Minsk. Die Kulisse war malerisch. Soweit das Auge reicht ein weites Feld, beschienen von der frühen Juni-Sonne, umrahmt von Bäumen, begrenzt von einer Hauptverkehrsstraße, die vorübergehend komplett gesperrt war. Für den Auftritt des weißrussischen Präsidenten stand alles parat: das Rednerpult, Fahnenträger, Bläser, Sängerinnen und ein Publikum, das geduldig volle zwei Stunden auf Alexander Lukaschenko wartete.
Die eigens errichtete Zuschauertribüne füllte sich rasch; diszipliniert nahmen Veteranen des Zweiten Weltkriegs, Pioniere, Studenten, Schulkinder aus der näheren Umgebung und Angehörige verschiedener Armeeeinheiten ihre Plätze ein; hinzu kamen die 400 Teilnehmer der IBB-Konferenz, darunter 120, die aus Deutschland angereist waren.
Trotz der eilig herangeschafften zusätzlichen blauen Plastikstühle, harrten viele Gäste stehend aus. Während der Wartezeit auf das Eintreffen des Staatschefs verfolgten sie, wie vom sorgsam ausgebreiteten roten Teppich immer wieder herbei wehende Blütenblätter gefegt wurden, wie Chor und Bläser Aufstellung nahmen, den Soldaten die Uniformkragen gerichtet, Kameras und Mikrofone in Position gebracht wurden.
Stramm stand am Rande ein Soldat, der die schwere Tafel trug, die Lukaschenko an diesem Tag in den vorbereiteten Stein einlassen wird. Es ist der Grundstein für die erste zentrale Gedenkstätte, die Weißrussland den Opfern des Nationalsozialismus errichtet – 70 Jahre nach der Befreiung des Landes vom Hitler-Faschismus und 25 Jahre nach dem Fall des Eisernen Vorhangs.

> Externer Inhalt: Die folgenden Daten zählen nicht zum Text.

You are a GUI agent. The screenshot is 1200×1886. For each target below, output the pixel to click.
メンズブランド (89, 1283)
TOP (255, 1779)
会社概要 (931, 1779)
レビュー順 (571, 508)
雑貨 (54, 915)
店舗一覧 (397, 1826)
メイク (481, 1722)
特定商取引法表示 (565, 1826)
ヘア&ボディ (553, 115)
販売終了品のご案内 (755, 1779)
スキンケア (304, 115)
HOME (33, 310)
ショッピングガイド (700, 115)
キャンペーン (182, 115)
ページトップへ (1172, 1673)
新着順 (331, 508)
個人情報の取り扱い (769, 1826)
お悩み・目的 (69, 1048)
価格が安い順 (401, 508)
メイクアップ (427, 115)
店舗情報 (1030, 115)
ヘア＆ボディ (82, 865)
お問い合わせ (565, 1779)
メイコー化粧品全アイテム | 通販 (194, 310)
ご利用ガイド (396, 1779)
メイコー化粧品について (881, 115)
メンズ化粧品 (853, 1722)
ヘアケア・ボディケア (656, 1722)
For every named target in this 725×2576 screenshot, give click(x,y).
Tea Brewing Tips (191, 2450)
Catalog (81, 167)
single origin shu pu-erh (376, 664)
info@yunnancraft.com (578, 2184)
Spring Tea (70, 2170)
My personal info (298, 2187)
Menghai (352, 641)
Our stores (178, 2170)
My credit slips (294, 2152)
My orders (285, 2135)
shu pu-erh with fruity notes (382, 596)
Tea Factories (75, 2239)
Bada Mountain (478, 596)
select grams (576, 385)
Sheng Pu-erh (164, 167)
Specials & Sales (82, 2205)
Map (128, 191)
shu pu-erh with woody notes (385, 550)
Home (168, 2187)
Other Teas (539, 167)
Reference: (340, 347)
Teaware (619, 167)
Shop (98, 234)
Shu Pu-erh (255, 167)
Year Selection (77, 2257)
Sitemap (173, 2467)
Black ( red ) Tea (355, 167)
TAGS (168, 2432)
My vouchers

„Von 1941 bis 1944 befand sich hier das Vernichtungslager, wo von nationalsozialistischen Massenmördern grausame Verbrechen gegen die Menschheit begangen wurden“, heißt es in der in eine Kapsel eingelassenen Botschaft an kommende Generationen. „Hunderttausende Bürger aus der Sowjetunion und den europäischen Staaten wurden zu Tode gequält, erschossen und verbrannt.“ Der minutiös geplante Festakt ist rasch vorüber. In weniger als einer halben Stunde sprechen Lukaschenko sowie der Präsident des Jüdischen Weltkongresses, Lauder, und die 16-jährige Enkelin eines Ermordeten, ertönen kurze Gesänge und Fanfaren, verneigen sich der Staatschef und sein zwölfjähriger Sohn vor den Opfern. Im Fortgehen wendet sich Lukaschenko einigen der Veteranen zu. Momente später ist die provisorische Tribüne leer, sind die Utensilien eingeräumt, auf der Straße fließt der Verkehr wieder normal.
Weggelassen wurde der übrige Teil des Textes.